Complete the README.md with how to integrate Cachet into schedulers

2024-11-08 11:30:47 +01:00 · 2024-11-08 11:30:47 +01:00 · 806ea63152
commit 806ea63152
parent 2860b7d33a
1 changed files with 49 additions and 0 deletions
--- a/README.md
+++ b/README.md
@ -28,3 +28,52 @@ let () =
  let seq = Cachet.get_seq cache 0 in
  ...
 ```
 ## Cachet and schedulers
 Cachet is designed to treat the `map` function as **atomic**. In other words: a
 unit of work that is indivisible and guaranteed to be executed as a single,
 coherent, and uninterrupted operation. Therefore, the `load` function (used to
 load a page) cannot be more cooperative (and give other tasks the opportunity to
 run) than it already is.
 Using Cachet with a scheduler requires addressing two issues:
 1) enabling cooperation **after** a page has been loaded
 2) the possibility of parallel loading of the page to ensure that other tasks
   can be executed
 For the first point, with regard to Lwt or Async, it's essentially a question of
 potentially adding `Lwt.pause` or `Async.yield` after using `Cachet.load` (or
 the user-friendly functions):
 ```ocaml
 let () = Lwt_main.run begin
  let page = Cachet.load cache 0xdead in
  let* () = Lwt.pause () in
  ... end
 ```
 For the second point, only OCaml 5 and effects can answer this issue by using an
 effect which will notify the scheduler to read the page **in parallel**.
 ```ocaml
 let map fd ~pos len = Effect.perform (Scheduler.Pread (fd, pos, len))
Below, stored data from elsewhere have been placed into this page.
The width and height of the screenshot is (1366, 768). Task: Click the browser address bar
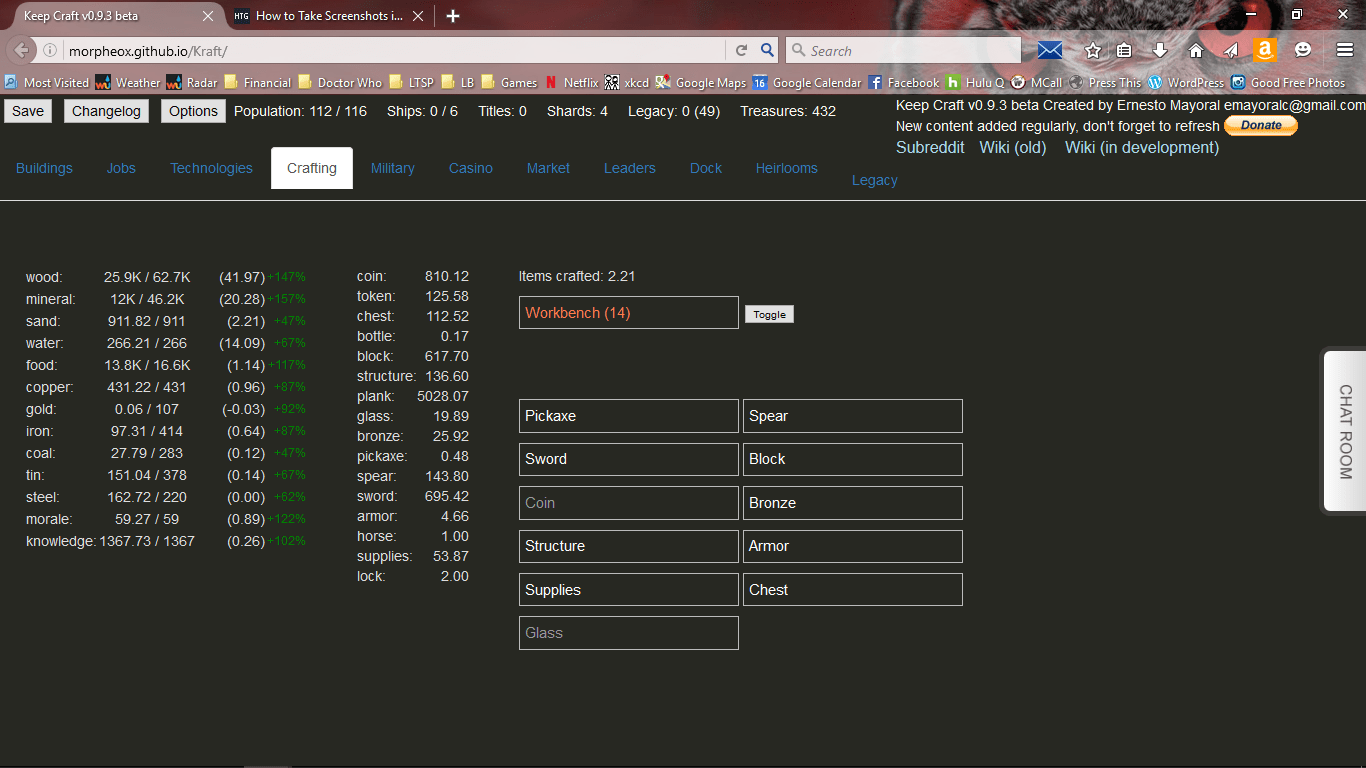pyautogui.click(x=400, y=50)
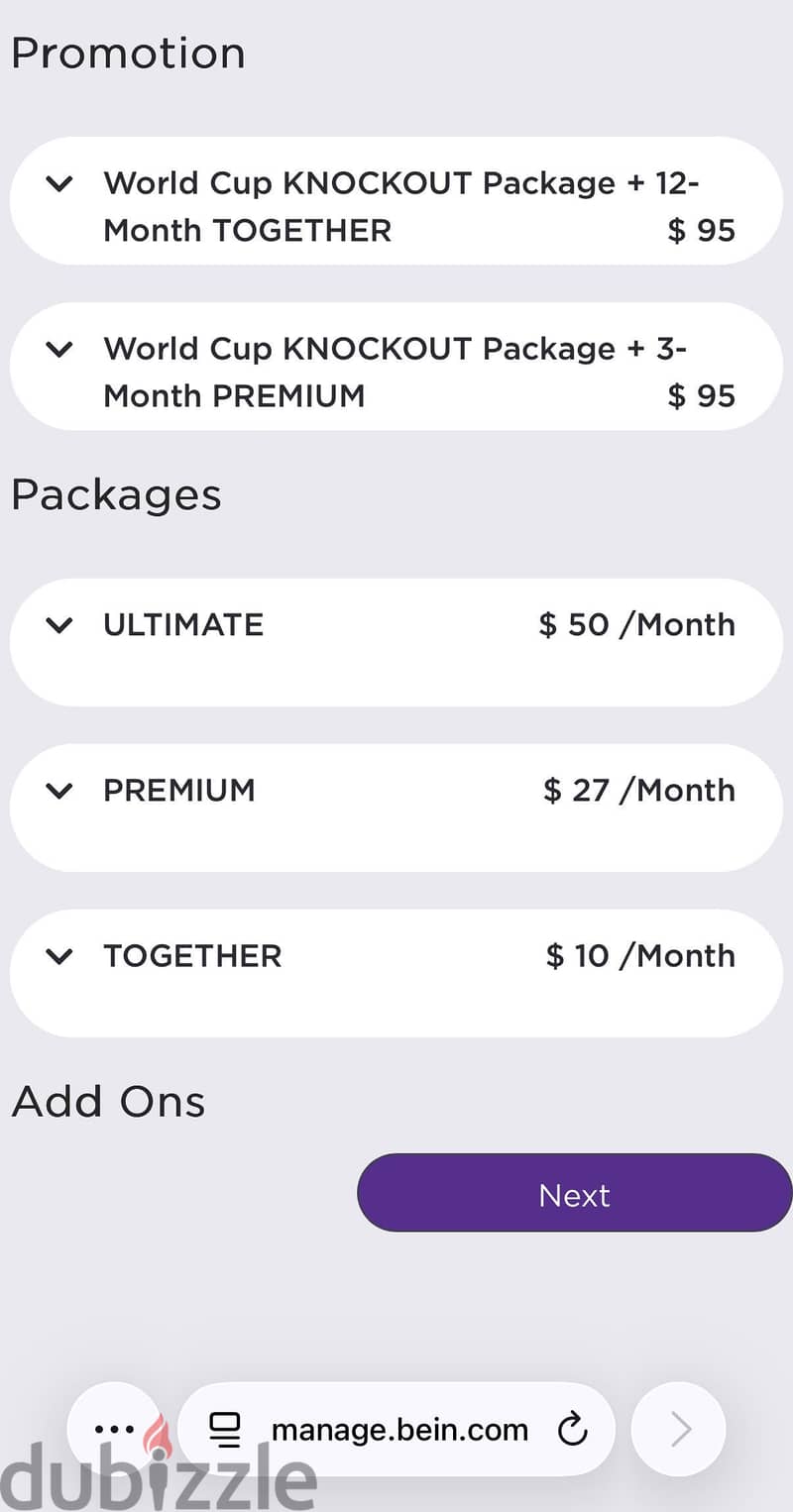Image resolution: width=793 pixels, height=1512 pixels.
Task: Choose the ULTIMATE package label
Action: click(x=183, y=625)
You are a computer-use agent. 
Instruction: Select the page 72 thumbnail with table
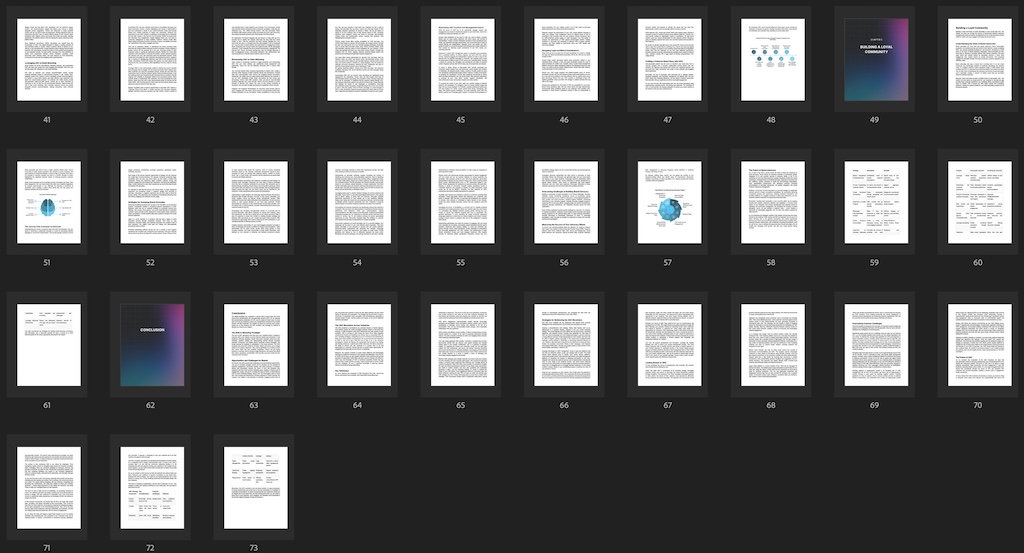(150, 487)
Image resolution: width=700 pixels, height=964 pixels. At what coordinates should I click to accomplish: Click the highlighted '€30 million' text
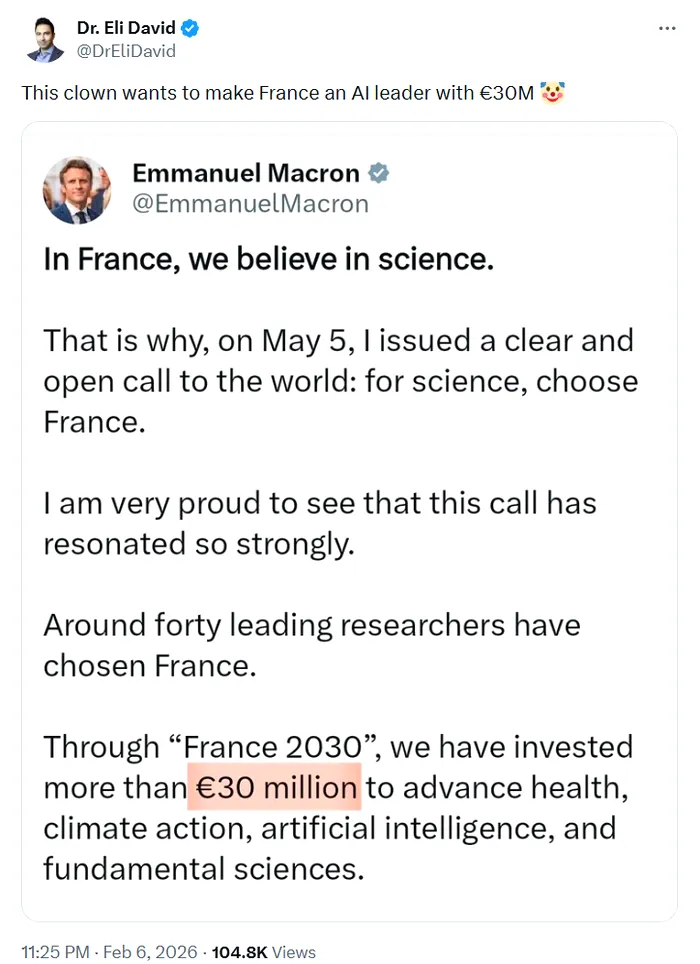(275, 788)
 let () = Scheduler.run begin fun () ->
    let fd = Unix.openfile "disk.img" Unix.[ O_RDONLY ] 0o644 in
    let finally () = Unix.close fd in
    Fun.protect ~finally @@ fun () ->
    let cache = Cachet.make ~pagesize:(getpagesize ()) ~map fd in
    let page = Cachet.load cache 0xdead in
    ...
  end
 ```
 Note that this is only effective if the page is read **in parallel**. If this is
 not the case, adding a cooperation point as you could do with Lwt/Async is
 enough. Reading a page remains **atomic** and allowing other tasks to run at
 the same time as this reading implies that the latter must necessarily be done
 in parallel (via a `Thread` or a `Domain`).
 Finally, the Cachet documentation specifies how many pages we would need to read
 to obtain the requested value. As a result, it's up to the user to know where
 the cooperation point should be placed and whether it makes sense to use, for
 example, `get_string` or just use `load` interspersed with cooperation points.